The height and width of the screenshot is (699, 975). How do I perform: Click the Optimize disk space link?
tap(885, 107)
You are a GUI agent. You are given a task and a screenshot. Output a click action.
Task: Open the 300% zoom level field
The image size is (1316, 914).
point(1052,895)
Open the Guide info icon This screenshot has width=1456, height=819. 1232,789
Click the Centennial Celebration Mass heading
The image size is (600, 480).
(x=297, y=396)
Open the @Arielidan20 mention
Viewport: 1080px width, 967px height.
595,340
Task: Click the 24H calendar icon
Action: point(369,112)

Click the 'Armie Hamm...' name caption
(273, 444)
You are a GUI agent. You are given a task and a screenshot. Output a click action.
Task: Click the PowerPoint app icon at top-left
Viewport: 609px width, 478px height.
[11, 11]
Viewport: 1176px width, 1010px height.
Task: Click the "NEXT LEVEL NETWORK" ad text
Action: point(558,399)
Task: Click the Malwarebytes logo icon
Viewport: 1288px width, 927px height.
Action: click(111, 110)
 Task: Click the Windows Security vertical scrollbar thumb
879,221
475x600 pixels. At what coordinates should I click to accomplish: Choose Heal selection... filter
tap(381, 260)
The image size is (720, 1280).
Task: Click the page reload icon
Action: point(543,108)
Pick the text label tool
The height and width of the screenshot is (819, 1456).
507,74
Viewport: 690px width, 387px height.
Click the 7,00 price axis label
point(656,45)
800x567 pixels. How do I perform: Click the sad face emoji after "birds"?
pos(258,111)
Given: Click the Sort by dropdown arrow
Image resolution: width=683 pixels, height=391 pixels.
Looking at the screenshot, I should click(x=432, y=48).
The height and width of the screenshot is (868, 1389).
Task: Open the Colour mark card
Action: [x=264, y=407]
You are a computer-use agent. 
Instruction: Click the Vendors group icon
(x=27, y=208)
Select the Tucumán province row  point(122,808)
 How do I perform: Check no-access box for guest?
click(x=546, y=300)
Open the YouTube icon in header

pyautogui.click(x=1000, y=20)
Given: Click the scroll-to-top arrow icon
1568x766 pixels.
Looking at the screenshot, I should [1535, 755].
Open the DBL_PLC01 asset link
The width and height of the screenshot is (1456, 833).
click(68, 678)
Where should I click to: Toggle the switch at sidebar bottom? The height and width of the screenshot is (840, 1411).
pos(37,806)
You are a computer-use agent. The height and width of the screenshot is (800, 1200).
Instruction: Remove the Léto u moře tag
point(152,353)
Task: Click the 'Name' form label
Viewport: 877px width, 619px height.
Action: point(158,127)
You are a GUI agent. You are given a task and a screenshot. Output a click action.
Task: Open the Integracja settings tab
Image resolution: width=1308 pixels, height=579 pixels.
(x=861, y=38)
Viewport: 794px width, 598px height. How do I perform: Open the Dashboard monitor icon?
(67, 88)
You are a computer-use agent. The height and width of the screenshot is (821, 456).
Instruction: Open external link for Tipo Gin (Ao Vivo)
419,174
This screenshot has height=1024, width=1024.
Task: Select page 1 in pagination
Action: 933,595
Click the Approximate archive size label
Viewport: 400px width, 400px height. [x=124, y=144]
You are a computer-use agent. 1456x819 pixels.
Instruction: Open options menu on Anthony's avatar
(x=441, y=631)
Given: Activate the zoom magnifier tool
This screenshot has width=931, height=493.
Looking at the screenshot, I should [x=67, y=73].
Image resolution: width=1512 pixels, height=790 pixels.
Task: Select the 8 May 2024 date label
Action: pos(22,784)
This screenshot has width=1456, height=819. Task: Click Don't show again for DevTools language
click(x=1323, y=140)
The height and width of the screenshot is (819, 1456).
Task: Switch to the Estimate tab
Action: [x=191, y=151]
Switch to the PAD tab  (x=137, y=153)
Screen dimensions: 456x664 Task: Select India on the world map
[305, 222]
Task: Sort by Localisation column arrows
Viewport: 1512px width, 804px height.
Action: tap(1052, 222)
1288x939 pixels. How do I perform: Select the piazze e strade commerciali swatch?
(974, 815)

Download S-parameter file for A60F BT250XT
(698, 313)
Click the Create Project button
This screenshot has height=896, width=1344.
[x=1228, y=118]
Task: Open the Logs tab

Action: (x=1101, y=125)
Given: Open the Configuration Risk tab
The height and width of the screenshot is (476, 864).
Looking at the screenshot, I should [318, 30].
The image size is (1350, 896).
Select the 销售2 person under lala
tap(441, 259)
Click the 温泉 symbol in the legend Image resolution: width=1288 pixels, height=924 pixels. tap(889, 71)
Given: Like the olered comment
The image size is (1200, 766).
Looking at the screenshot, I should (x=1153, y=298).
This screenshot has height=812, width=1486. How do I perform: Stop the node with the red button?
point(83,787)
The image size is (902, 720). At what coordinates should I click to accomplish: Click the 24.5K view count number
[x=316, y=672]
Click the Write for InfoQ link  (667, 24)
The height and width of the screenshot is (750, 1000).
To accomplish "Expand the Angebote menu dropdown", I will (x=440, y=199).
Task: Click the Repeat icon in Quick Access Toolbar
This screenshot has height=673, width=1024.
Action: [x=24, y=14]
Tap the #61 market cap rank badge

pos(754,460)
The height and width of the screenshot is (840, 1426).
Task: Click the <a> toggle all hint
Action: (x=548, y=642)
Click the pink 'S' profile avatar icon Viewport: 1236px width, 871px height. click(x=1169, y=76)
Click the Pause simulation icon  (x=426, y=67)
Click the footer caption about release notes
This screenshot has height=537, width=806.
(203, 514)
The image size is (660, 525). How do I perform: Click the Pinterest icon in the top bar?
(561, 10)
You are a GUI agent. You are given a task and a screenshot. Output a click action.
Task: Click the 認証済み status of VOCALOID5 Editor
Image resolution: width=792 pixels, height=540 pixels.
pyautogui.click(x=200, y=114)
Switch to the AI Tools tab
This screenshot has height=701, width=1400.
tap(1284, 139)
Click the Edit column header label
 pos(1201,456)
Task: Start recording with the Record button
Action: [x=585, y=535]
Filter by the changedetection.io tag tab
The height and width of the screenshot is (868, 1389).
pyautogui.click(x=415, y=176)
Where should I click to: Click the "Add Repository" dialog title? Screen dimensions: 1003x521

◆ ◆ ◆ ◆ ◆ ◆ ◆

*Set task*.
Can you reproduce all of the material above with "GUI agent" swapped for "screen agent" everywhere it occurs and nothing else altered?

*Response for this exercise*.
The height and width of the screenshot is (699, 975). How do I perform: Click the Optimize disk space link?
tap(885, 107)
You are a screen agent. You are given a task and a screenshot. Output a click action.
Task: Open the 300% zoom level field
The image size is (1316, 914).
point(1052,895)
Open the Guide info icon This screenshot has width=1456, height=819. 1232,789
Click the Centennial Celebration Mass heading
The image size is (600, 480).
(x=297, y=396)
Open the @Arielidan20 mention
Viewport: 1080px width, 967px height.
595,340
Task: Click the 24H calendar icon
Action: point(369,112)

Click the 'Armie Hamm...' name caption
(273, 444)
You are a screen agent. You are given a task and a screenshot. Output a click action.
Task: Click the PowerPoint app icon at top-left
Viewport: 609px width, 478px height.
[11, 11]
Viewport: 1176px width, 1010px height.
Task: Click the "NEXT LEVEL NETWORK" ad text
Action: point(558,399)
Task: Click the Malwarebytes logo icon
Viewport: 1288px width, 927px height.
Action: click(111, 110)
 Task: Click the Windows Security vertical scrollbar thumb
879,221
475x600 pixels. At what coordinates should I click to accomplish: Choose Heal selection... filter
tap(381, 260)
The image size is (720, 1280).
Task: Click the page reload icon
Action: point(543,108)
Pick the text label tool
The height and width of the screenshot is (819, 1456).
507,74
Viewport: 690px width, 387px height.
Click the 7,00 price axis label
point(656,45)
800x567 pixels. How do I perform: Click the sad face emoji after "birds"?
pos(258,111)
Given: Click the Sort by dropdown arrow
Image resolution: width=683 pixels, height=391 pixels.
Looking at the screenshot, I should click(x=432, y=48).
The height and width of the screenshot is (868, 1389).
Task: Open the Colour mark card
Action: [x=264, y=407]
You are a computer-use agent. 
Instruction: Click the Vendors group icon
(x=27, y=208)
Select the Tucumán province row  point(122,808)
 How do I perform: Check no-access box for guest?
click(x=546, y=300)
Open the YouTube icon in header

pyautogui.click(x=1000, y=20)
Given: Click the scroll-to-top arrow icon
1568x766 pixels.
Looking at the screenshot, I should [1535, 755].
Open the DBL_PLC01 asset link
The width and height of the screenshot is (1456, 833).
click(68, 678)
Where should I click to: Toggle the switch at sidebar bottom? The height and width of the screenshot is (840, 1411).
pos(37,806)
You are a computer-use agent. The height and width of the screenshot is (800, 1200).
Instruction: Remove the Léto u moře tag
point(152,353)
Task: Click the 'Name' form label
Viewport: 877px width, 619px height.
Action: point(158,127)
You are a screen agent. You are given a task and a screenshot. Output a click action.
Task: Open the Integracja settings tab
Image resolution: width=1308 pixels, height=579 pixels.
(x=861, y=38)
Viewport: 794px width, 598px height. How do I perform: Open the Dashboard monitor icon?
(67, 88)
You are a computer-use agent. The height and width of the screenshot is (821, 456).
Instruction: Open external link for Tipo Gin (Ao Vivo)
419,174
This screenshot has height=1024, width=1024.
Task: Select page 1 in pagination
Action: 933,595
Click the Approximate archive size label
Viewport: 400px width, 400px height. [x=124, y=144]
You are a computer-use agent. 1456x819 pixels.
Instruction: Open options menu on Anthony's avatar
(x=441, y=631)
Given: Activate the zoom magnifier tool
This screenshot has width=931, height=493.
Looking at the screenshot, I should [x=67, y=73].
Image resolution: width=1512 pixels, height=790 pixels.
Task: Select the 8 May 2024 date label
Action: pos(22,784)
This screenshot has width=1456, height=819. Task: Click Don't show again for DevTools language
click(x=1323, y=140)
The height and width of the screenshot is (819, 1456).
Task: Switch to the Estimate tab
Action: [x=191, y=151]
Switch to the PAD tab  (x=137, y=153)
Screen dimensions: 456x664 Task: Select India on the world map
[305, 222]
Task: Sort by Localisation column arrows
Viewport: 1512px width, 804px height.
Action: tap(1052, 222)
1288x939 pixels. How do I perform: Select the piazze e strade commerciali swatch?
(974, 815)

Download S-parameter file for A60F BT250XT
(698, 313)
Click the Create Project button
This screenshot has height=896, width=1344.
[x=1228, y=118]
Task: Open the Logs tab

Action: (x=1101, y=125)
Given: Open the Configuration Risk tab
The height and width of the screenshot is (476, 864).
Looking at the screenshot, I should [318, 30].
The image size is (1350, 896).
Select the 销售2 person under lala
tap(441, 259)
Click the 温泉 symbol in the legend Image resolution: width=1288 pixels, height=924 pixels. tap(889, 71)
Given: Like the olered comment
The image size is (1200, 766).
Looking at the screenshot, I should (x=1153, y=298).
This screenshot has height=812, width=1486. How do I perform: Stop the node with the red button?
point(83,787)
The image size is (902, 720). At what coordinates should I click to accomplish: Click the 24.5K view count number
[x=316, y=672]
Click the Write for InfoQ link  (667, 24)
The height and width of the screenshot is (750, 1000).
To accomplish "Expand the Angebote menu dropdown", I will (x=440, y=199).
Task: Click the Repeat icon in Quick Access Toolbar
This screenshot has height=673, width=1024.
Action: [x=24, y=14]
Tap the #61 market cap rank badge

pos(754,460)
The height and width of the screenshot is (840, 1426).
Task: Click the <a> toggle all hint
Action: (x=548, y=642)
Click the pink 'S' profile avatar icon Viewport: 1236px width, 871px height. click(x=1169, y=76)
Click the Pause simulation icon  (x=426, y=67)
Click the footer caption about release notes
This screenshot has height=537, width=806.
(203, 514)
The image size is (660, 525). How do I perform: Click the Pinterest icon in the top bar?
(561, 10)
You are a screen agent. You are given a task and a screenshot. Output a click action.
Task: Click the 認証済み status of VOCALOID5 Editor
Image resolution: width=792 pixels, height=540 pixels.
pyautogui.click(x=200, y=114)
Switch to the AI Tools tab
This screenshot has height=701, width=1400.
tap(1284, 139)
Click the Edit column header label
 pos(1201,456)
Task: Start recording with the Record button
Action: [x=585, y=535]
Filter by the changedetection.io tag tab
The height and width of the screenshot is (868, 1389).
pyautogui.click(x=415, y=176)
Where should I click to: Click the "Add Repository" dialog title? Screen dimensions: 1003x521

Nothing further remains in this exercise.